◆ EXERCISE DIRECTIONS: Copy the records. Keep every line exactly as it is.

◆ EXTRACTED RECORDS:
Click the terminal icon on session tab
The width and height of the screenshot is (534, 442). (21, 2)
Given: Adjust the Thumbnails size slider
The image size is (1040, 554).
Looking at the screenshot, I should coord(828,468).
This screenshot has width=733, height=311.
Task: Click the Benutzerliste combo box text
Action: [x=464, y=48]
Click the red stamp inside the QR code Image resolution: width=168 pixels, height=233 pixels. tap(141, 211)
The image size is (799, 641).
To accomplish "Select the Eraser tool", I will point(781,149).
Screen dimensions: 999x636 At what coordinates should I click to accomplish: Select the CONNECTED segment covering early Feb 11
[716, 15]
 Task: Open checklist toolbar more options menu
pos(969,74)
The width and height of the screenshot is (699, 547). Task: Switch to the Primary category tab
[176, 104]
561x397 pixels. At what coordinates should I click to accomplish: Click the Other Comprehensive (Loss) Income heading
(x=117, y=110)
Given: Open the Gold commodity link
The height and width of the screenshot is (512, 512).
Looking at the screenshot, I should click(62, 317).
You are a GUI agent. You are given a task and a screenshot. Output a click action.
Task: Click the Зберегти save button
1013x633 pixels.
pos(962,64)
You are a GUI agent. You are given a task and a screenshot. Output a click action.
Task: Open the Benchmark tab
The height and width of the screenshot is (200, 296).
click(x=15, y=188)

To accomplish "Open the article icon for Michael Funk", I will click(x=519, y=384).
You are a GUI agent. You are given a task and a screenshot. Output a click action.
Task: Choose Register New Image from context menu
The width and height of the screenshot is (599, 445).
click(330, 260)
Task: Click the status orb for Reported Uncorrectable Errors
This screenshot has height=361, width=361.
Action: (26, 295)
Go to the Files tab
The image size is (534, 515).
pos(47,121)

◆ OUTPUT:
Click the terminal icon on session tab
The width and height of the screenshot is (534, 442). (21, 2)
Given: Adjust the Thumbnails size slider
The image size is (1040, 554).
Looking at the screenshot, I should coord(828,468).
This screenshot has width=733, height=311.
Task: Click the Benutzerliste combo box text
Action: [x=464, y=48]
Click the red stamp inside the QR code Image resolution: width=168 pixels, height=233 pixels. tap(141, 211)
The image size is (799, 641).
To accomplish "Select the Eraser tool", I will point(781,149).
Screen dimensions: 999x636 At what coordinates should I click to accomplish: Select the CONNECTED segment covering early Feb 11
[716, 15]
 Task: Open checklist toolbar more options menu
pos(969,74)
The width and height of the screenshot is (699, 547). Task: Switch to the Primary category tab
[176, 104]
561x397 pixels. At what coordinates should I click to accomplish: Click the Other Comprehensive (Loss) Income heading
(x=117, y=110)
Given: Open the Gold commodity link
The height and width of the screenshot is (512, 512).
Looking at the screenshot, I should click(62, 317).
You are a GUI agent. You are given a task and a screenshot. Output a click action.
Task: Click the Зберегти save button
1013x633 pixels.
pos(962,64)
You are a GUI agent. You are given a task and a screenshot. Output a click action.
Task: Open the Benchmark tab
The height and width of the screenshot is (200, 296).
click(x=15, y=188)

To accomplish "Open the article icon for Michael Funk", I will click(x=519, y=384).
You are a GUI agent. You are given a task and a screenshot. Output a click action.
Task: Choose Register New Image from context menu
The width and height of the screenshot is (599, 445).
click(330, 260)
Task: Click the status orb for Reported Uncorrectable Errors
This screenshot has height=361, width=361.
Action: (26, 295)
Go to the Files tab
The image size is (534, 515).
pos(47,121)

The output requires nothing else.